Page excerpt below:

KARACHI, May 16: Pakistan is among those low-income bracket countries which awfully suffer from lack of blood donors, as just 28 of 10,000 of people donate their blood, a seminar on transfusion medicine update was told on Thursday.

The seminar was organised by the Dow University of Health Sciences (DUHS) in the Dow Medical College auditorium to discuss blood transfusion and related problems in Pakistan and to mobilise voluntary blood donation.

The seminar was attended by professors, senior faculty members, doctors, paramedics and students.

Dr Tahir Shamsi, a professor of haematology, speaking on the blood component therapy said blood transfusion had become very safe during the last two decades.“Globally 92 million blood donations are made annually, 50 per cent donations are made in high-income countries encompassing just 15pc of the world population,” he said.

He said 364/10,000 people donated blood in high-income countries, 116/10,000 people in middle-income countries and 28/10,000 people donated blood in low-income countries, which included Pakistan.

According to him, 31pc blood collected was separated into components in low-income countries compared to 91pc in high-income countries.

The WHO recommends that all donated blood must be screened for HCV, HBV, HIV, syphilis and malaria.

Dr Shamsi said the collection of blood from voluntary donors and employment of properly trained staff in blood banks would further help in minimising adverse events associated with blood transfusion therapy.

Prof Masood Hameed Khan, vice chancellor of the DUHS, said the university established Dr Ishratul Ibad Institute of Blood Diseases on its Ojha Campus realising the need for blood and its components.

Besides, he said, the DUHS had initiated a sustainable learning platform for undergraduate and postgraduate teaching and training with service delivery in blood transfusion and transplantation sciences.

End of Page excerpt.
Data extracts below:

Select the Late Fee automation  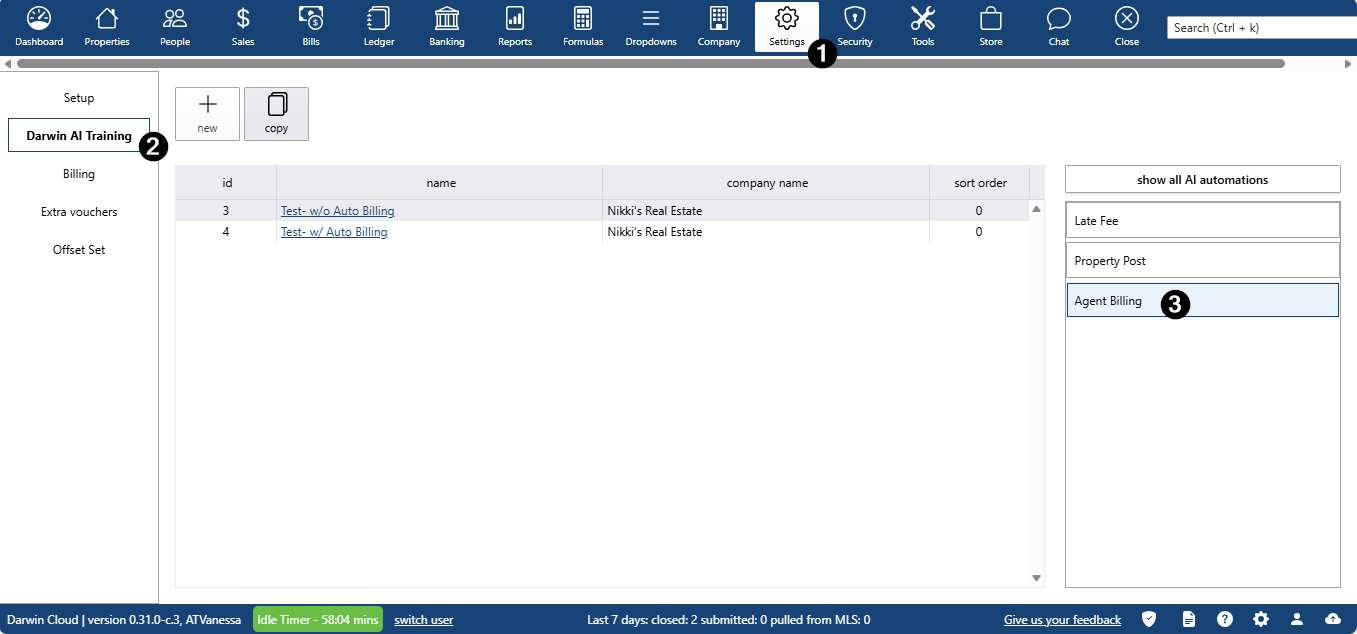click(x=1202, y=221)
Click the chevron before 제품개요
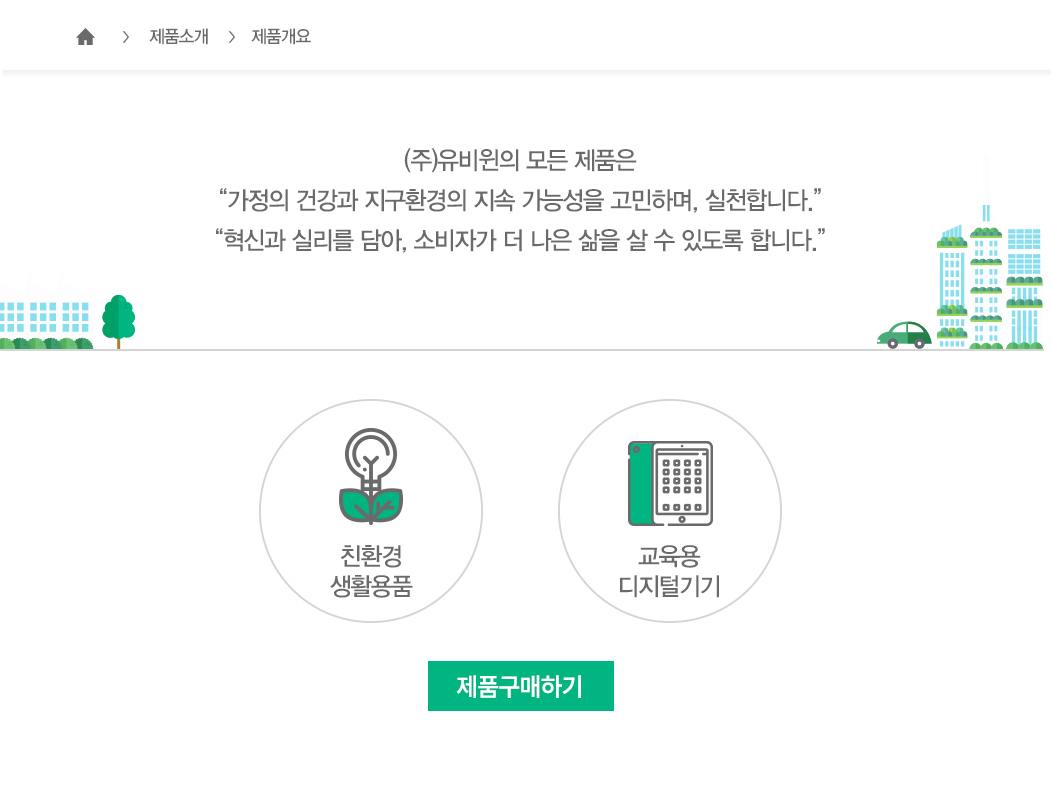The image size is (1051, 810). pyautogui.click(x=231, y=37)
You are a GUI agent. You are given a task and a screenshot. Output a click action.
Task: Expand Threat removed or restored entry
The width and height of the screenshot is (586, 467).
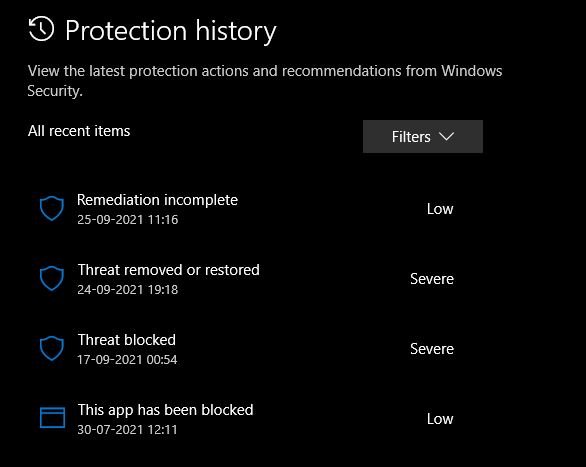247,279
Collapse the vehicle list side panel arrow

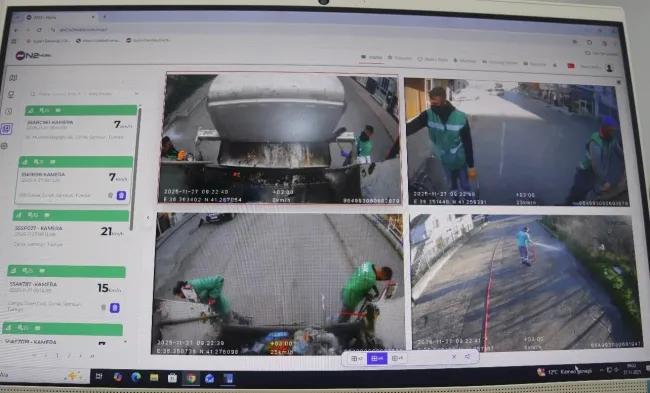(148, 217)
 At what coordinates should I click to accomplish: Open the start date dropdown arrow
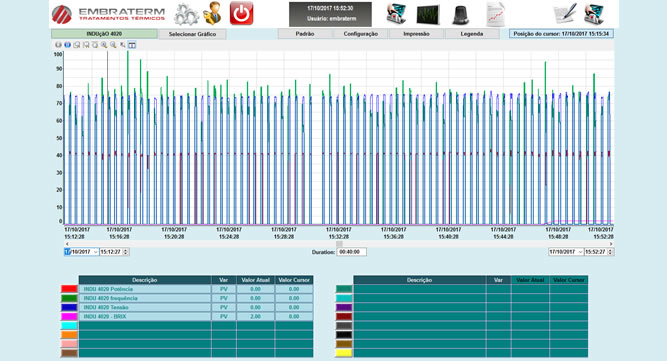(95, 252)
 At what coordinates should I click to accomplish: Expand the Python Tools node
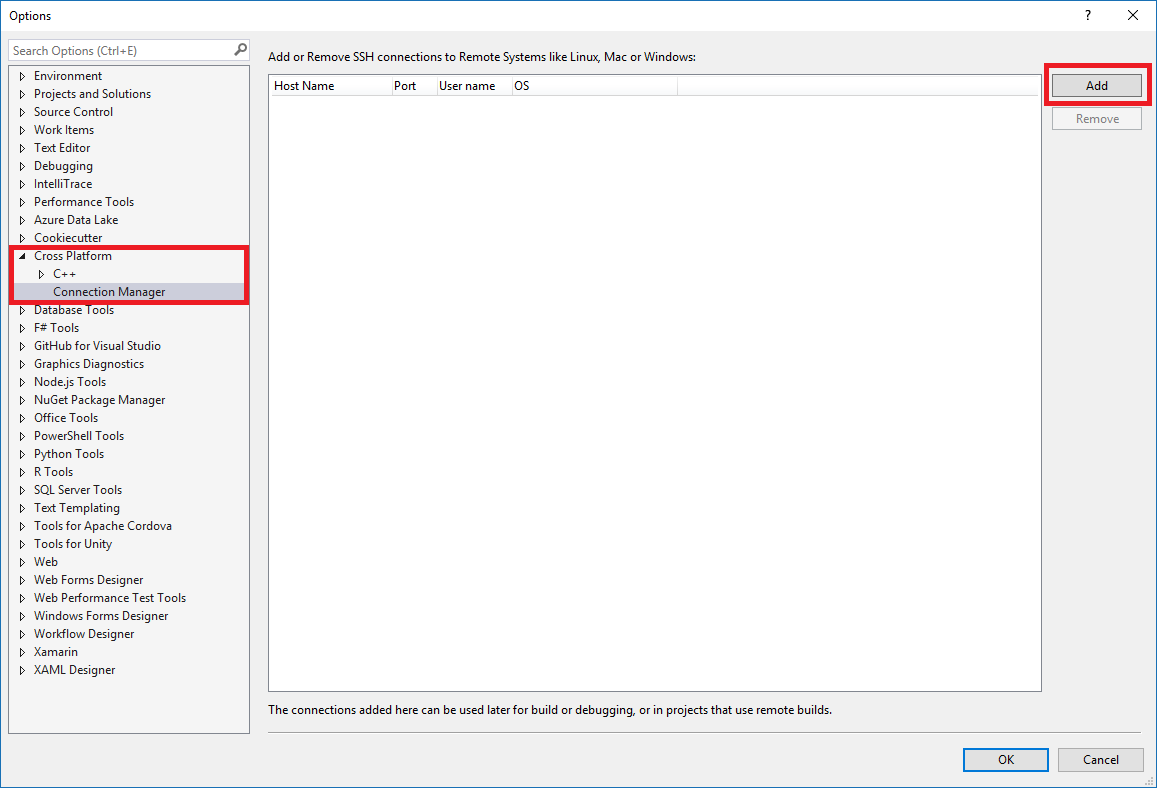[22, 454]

End of Data extracts.
Data extracts below:

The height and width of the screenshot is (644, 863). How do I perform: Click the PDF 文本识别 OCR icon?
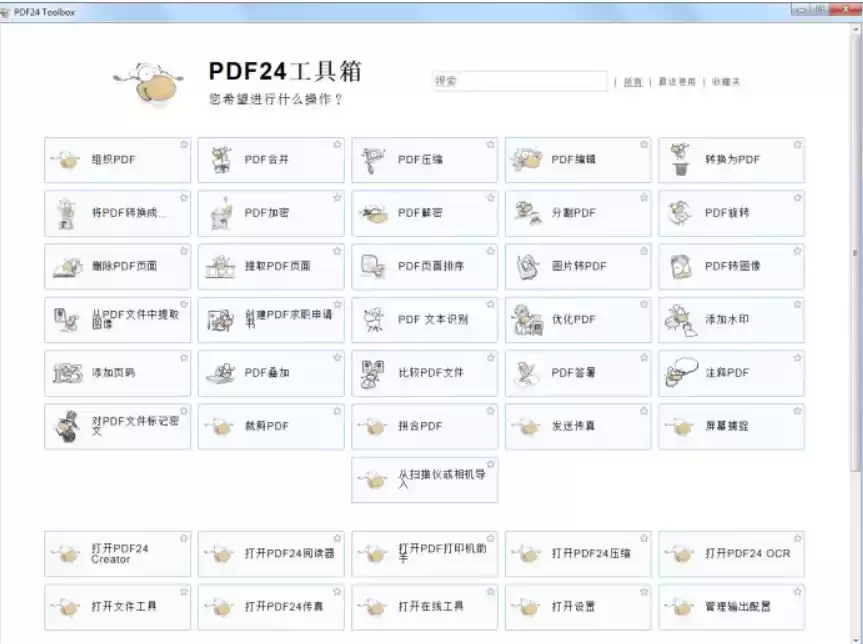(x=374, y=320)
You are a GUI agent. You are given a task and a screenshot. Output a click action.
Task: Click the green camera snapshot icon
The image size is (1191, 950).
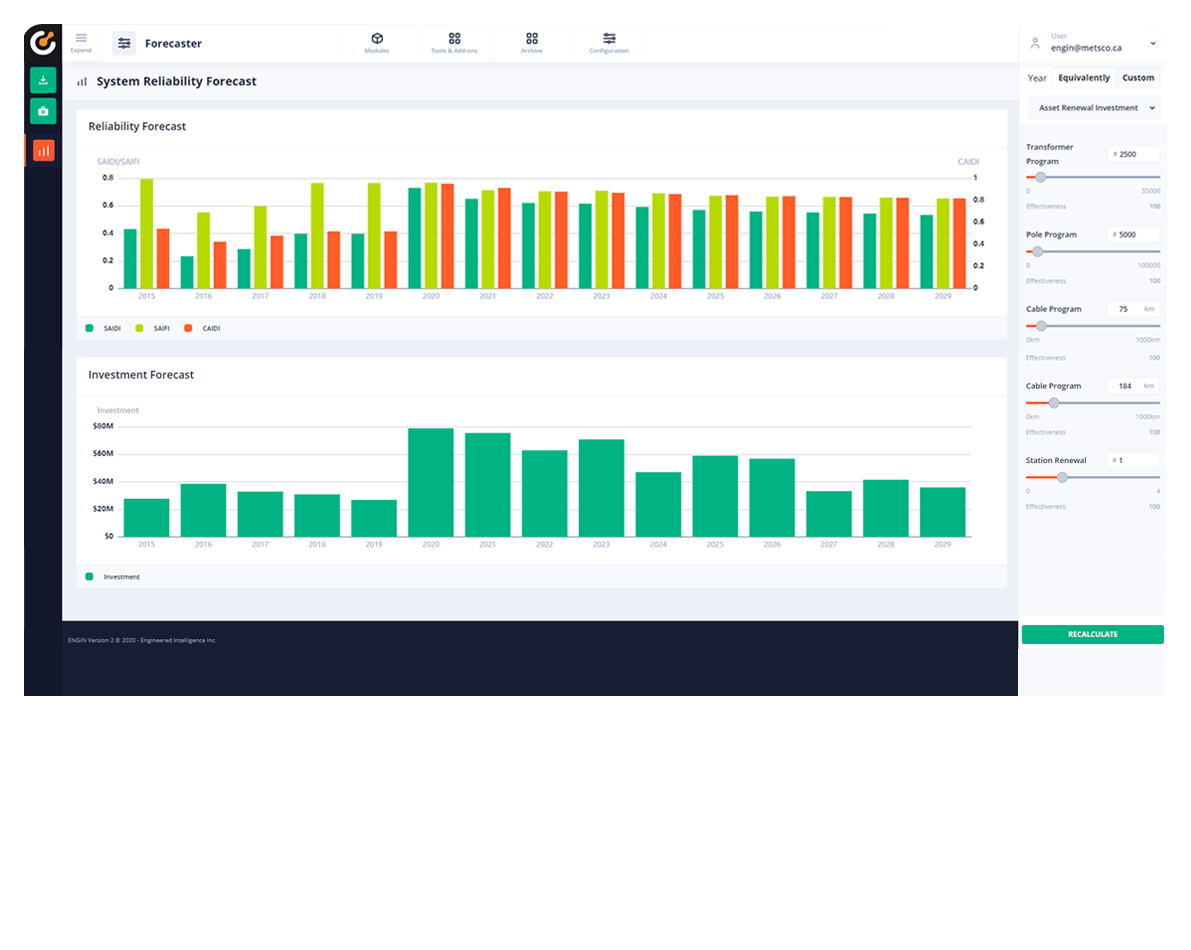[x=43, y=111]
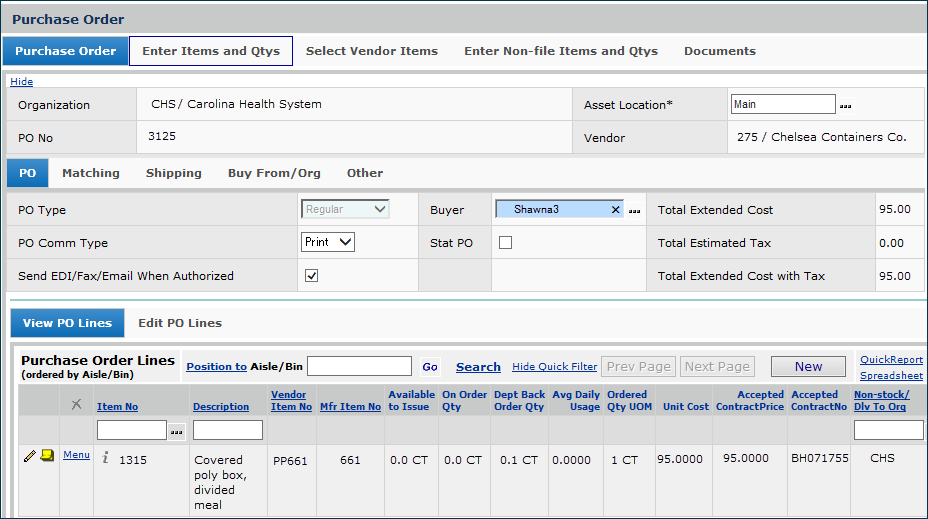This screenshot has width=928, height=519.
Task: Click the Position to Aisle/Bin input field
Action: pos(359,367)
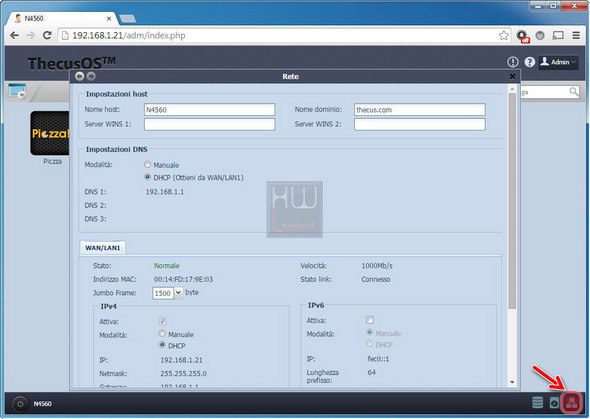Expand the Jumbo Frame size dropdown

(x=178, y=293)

End of Data extracts.

Continue the news report on the Karachi seminar about blood donation, starting right after its last sentence.

→ Final answer:
“The aim of establishing these facilities is to mobilise voluntary blood donation with perspective of safe, efficacious blood and blood components supply services to all patients,” he said.

Dr Khan said donating blood was not only helping the ailing humanity, but it also prevented the person from various diseases including HIV and hepatitis B and C. He said the university was working hard to mobilise voluntary blood donors to cater to blood demand.

Dr Zahid Hasan Ansari, manager of the Sindh blood transfusion programme of the Sindh government, took a ‘commendable’ step to regulate and discipline blood transfusion activity and enacted the law called the Sindh Transfusion of Safe Blood Act, 1997.

“The function of the authority is to adopt and develop a uniform policy covering all aspects of safe blood transfusion, register and issue licences to blood banks in the prescribed manner, ensure bio-safety measures according to the WHO’s guidelines and monitor the working of blood banks and carry out periodical inspection,” he said.

Dr Zainab Mukhtar spoke on adverse transfusion reactions and its management and said transfusion reaction was an unfavourable transfusion-related event occurring in a patient during or after transfusion of blood components.

Prof Akber Agha and Dr Ashraf Memon also spoke.